By T: The New York Times Style Magazine Singapore

Luigi Giordano

Pairing food and wine should be the most natural thing in the world. After all, it is but a practice that involves the two fundamental psyches of our physicality: our sense of smell and taste. But often, it can be a puzzling labyrinth of jargons so arcane that some would find it daunting.

There are cardinal rules to it, says DFS wine connoisseur Aditya Lamba, but the notion of wine and food pairing essentially boils down to the selected wine being an equal complement to a specific food, and vice versa. There are simple but perhaps overly broad rules of thumb — whites with white meats, reds with red meats — that have spiralled into how-to bibles brimming with charts, classifications and materials impossible to be leisurely read, let alone grasp.

**GIVEN DATA**:
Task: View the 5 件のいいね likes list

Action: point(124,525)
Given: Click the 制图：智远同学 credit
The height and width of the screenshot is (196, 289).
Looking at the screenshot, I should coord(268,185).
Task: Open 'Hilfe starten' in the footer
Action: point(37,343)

---

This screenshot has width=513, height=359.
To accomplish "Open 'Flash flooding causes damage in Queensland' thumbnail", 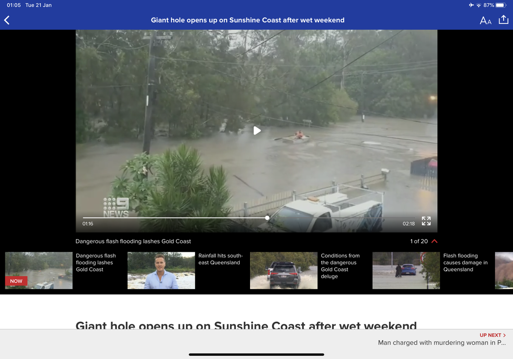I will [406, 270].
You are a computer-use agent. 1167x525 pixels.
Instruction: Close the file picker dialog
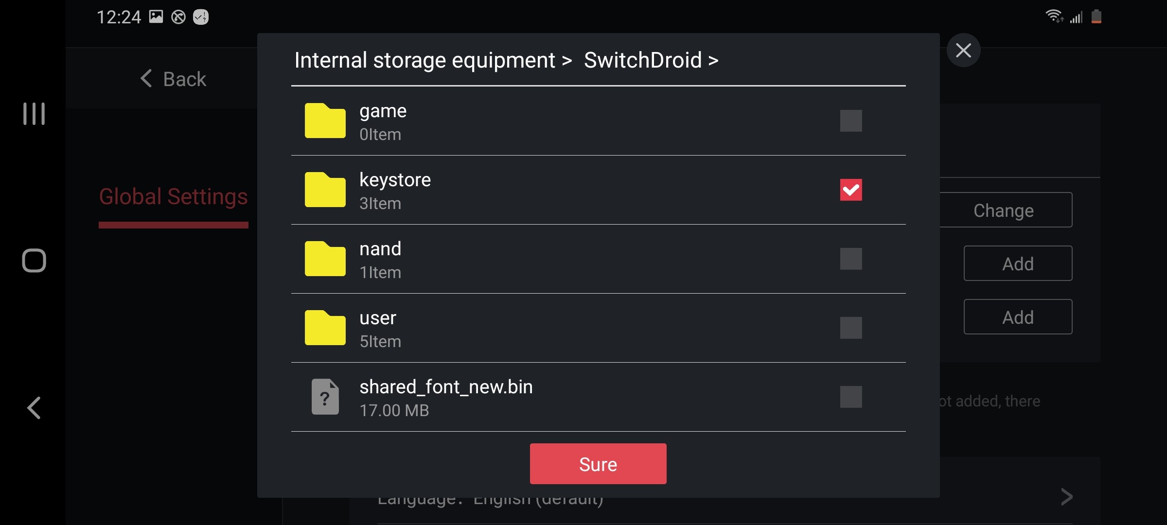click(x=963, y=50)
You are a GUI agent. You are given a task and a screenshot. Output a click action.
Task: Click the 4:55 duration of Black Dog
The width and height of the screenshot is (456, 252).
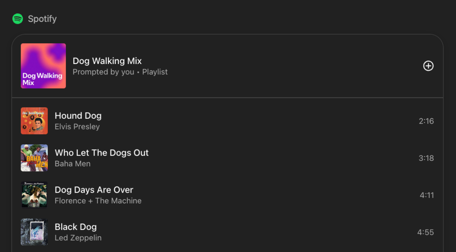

**THE PROBLEM**:
In the text on pairing food and wine, which two broad rules of thumb are given?

**COMPLETE ANSWER**:
Whites with white meats, reds with red meats.